10. Que soit évaluée la réponse institutionnelle de la direction face au vol survenu le 15 avril 2026 et que des mesures urgentes soient adoptées pour garantir la sécurité des résident·es, notamment la réparation des portes d’entrée et la mise en place de protocoles clairs face aux faits d’insécurité.

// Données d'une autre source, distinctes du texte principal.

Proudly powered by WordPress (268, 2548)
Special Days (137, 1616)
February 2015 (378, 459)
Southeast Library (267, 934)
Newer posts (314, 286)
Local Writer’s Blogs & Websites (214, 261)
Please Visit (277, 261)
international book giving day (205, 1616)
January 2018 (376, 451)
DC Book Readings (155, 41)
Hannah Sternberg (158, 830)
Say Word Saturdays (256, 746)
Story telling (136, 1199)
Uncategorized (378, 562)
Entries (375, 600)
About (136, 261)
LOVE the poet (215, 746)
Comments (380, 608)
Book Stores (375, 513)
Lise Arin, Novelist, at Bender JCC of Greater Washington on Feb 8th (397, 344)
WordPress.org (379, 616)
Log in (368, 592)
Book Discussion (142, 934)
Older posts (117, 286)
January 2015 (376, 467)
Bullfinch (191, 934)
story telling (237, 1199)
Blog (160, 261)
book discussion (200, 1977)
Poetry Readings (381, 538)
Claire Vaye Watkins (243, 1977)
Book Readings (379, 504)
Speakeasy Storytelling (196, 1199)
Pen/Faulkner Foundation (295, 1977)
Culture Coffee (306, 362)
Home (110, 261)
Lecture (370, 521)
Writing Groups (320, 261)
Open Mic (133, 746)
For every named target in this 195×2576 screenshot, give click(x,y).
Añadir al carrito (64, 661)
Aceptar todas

11. Que soit évaluée la responsabilité institutionnelle de Santiago Muzio pour abus d’autorité, violence institutionnelle, gestion discrétionnaire des ressources publiques, détérioration des relations institutionnelles de la Maison et décisions arbitraires dans l’attribution des places.

7. Demande de démission

La Maison de l’Argentine à Paris appartient à tous les Argentins et à toutes les Argentines. Elle ne peut être administrée comme un espace privé ni comme la propriété personnelle de son directeur. Elle ne peut pas non plus faire l’objet de travaux mal planifiés, opaques ou présumément irréguliers, susceptibles de compromettre le patrimoine public argentin à l’étranger et de générer, à long terme, des problèmes structurels encore plus importants.

Pour toutes ces raisons, nous exhortons les autorités du ministère du Capital humain, les autorités compétentes du Secrétariat à l’Éducation et l’Ambassade de la République argentine en France à intervenir de manière urgente dans la Maison de l’Argentine à Paris, à auditer la gestion actuelle, à rendre transparente l’utilisation des fonds publics et à garantir que l’institution remplisse à nouveau pleinement sa mission académique, scientifique, culturelle, communautaire et diplomatique.


Nous sollicitons également la démission de Santiago Muzio de ses fonctions de directeur de la Maison de l’Argentine ou, à défaut, sa révocation par les autorités compétentes, en raison de la gravité des faits dénoncés : abus d’autorité, gestion peu transparente des ressources de l’État, détérioration de la vie institutionnelle, atteinte aux relations institutionnelles et diplomatiques de la Maison, perte de confiance de la communauté des résident·es, affaiblissement de l’agenda culturel, préjudice porté aux relations avec la Cité Internationale Universitaire de Paris et usage arbitraire et politiquement biaisé des places d’hébergement.


Sans autre objet, le Comité des résident·es de la Maison de l’Argentine, représenté par sa présidente, Nicolina Porcelli, et son vice-président, Salvador Calanni, manifeste sa pleine disposition à collaborer avec les autorités compétentes et s’engage à fournir des documents, photographies, courriels, témoignages de résident·es et d’ancien·nes résident·es permettant d’étayer chacun des points développés dans la présente lettre et de contribuer à l’éclaircissement des faits dénoncés.


Veuillez agréer, Madame, Monsieur, l’expression de notre considération distinguée.